Powell and Hitchens nailing more into McCain's campaign coffin

The Sunday Telegraph reports that long standing Republican, former US Secretary of State Colin Powell is endorsing Barack Obama. Powell talked of Obama's "ability to inspire, because of the inclusive nature of his campaign, because he is reaching out all across America". This contrasts with McCain's lacklustre approach to the economy "Almost every day he had a different approach to the problems we were having". I suspect Powell is looking to be part of the incoming administration, and indeed it may be the case that if an Obama victory happens we would all be better off if Powell was part of it.

Meanwhile, strong supporter of the war to topple Saddam Hussein, writer Christopher Hitchens is also backing Obama in his Slate column.

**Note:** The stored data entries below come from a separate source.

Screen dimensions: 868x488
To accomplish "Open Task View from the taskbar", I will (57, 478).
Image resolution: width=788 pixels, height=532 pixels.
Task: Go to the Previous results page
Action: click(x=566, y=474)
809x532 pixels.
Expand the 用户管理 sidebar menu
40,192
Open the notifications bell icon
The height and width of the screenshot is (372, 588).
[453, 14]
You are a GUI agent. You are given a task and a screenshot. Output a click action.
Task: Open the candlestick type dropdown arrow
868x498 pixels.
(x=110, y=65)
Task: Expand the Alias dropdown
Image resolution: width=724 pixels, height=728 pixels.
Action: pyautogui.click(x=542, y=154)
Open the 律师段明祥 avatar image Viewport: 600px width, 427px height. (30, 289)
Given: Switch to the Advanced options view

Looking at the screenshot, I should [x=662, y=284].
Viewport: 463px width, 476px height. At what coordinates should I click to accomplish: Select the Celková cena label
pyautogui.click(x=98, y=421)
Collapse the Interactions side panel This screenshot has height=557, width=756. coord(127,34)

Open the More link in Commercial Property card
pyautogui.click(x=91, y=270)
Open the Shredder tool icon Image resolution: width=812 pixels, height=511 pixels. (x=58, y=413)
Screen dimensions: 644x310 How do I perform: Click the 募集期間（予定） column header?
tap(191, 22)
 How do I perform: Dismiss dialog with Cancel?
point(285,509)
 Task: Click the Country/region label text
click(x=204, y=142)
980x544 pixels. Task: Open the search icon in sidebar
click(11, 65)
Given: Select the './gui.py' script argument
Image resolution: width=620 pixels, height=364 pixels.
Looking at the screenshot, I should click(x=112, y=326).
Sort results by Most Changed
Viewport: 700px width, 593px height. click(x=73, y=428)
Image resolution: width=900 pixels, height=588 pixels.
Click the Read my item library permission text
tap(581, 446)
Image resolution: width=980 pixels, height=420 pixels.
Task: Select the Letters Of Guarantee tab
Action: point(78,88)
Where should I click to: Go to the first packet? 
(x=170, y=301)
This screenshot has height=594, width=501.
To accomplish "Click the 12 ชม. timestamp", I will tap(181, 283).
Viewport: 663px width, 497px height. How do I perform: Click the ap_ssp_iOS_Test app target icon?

Hitchens loathes the Clintons, and is no friend of Bush, but backed Bush over Iraq. He feels pity for McCain's performance:

"Anyone with eyes to see and ears to hear had to feel sorry for the old lion on his last outing and wish that he could be taken somewhere soothing and restful before the night was out."

It appears that McCain's selection of Sarah Palin has been the death knell of McCain's credibility to Hitchens:

"It turns out that none of her early claims to political courage was founded in fact, and it further turns out that some of the untested rumors about her—her vindictiveness in local quarrels, her bizarre religious and political affiliations—were very well-founded, indeed. Moreover, given the nasty and lowly task of stirring up the whack-job fringe of the party's right wing and of recycling patent falsehoods about Obama's position on Afghanistan, she has drawn upon the only talent that she apparently possesses."

So, Hitchens supporting the man who opposed the war in Iraq? Well he believes Obama can be convinced to change, Hitchens is no "true believer":

"I used to call myself a single-issue voter on the essential question of defending civilization against its terrorist enemies and their totalitarian protectors, and on that "issue" I hope I can continue to expose and oppose any ambiguity. Obama is greatly overrated in my opinion, but the Obama-Biden ticket is not a capitulationist one, even if it does accept the support of the surrender faction, and it does show some signs of being able and willing to profit from experience. With McCain, the "experience" is subject to sharply diminishing returns, as is the rest of him, and with Palin the very word itself is a sick joke."

Only a few weeks ago Hitchens called Obama "vapid, hesitant and gutless" in that he doesn't ask questions straight and clear. I suspect Hitchens has largely been too disappointed by McCain and angered by Palin to go anywhere else.

Now I want to know what the Ayn Rand Institute thinks. I'm betting it will back Obama too. It's backed Kerry and Gore in the last two elections.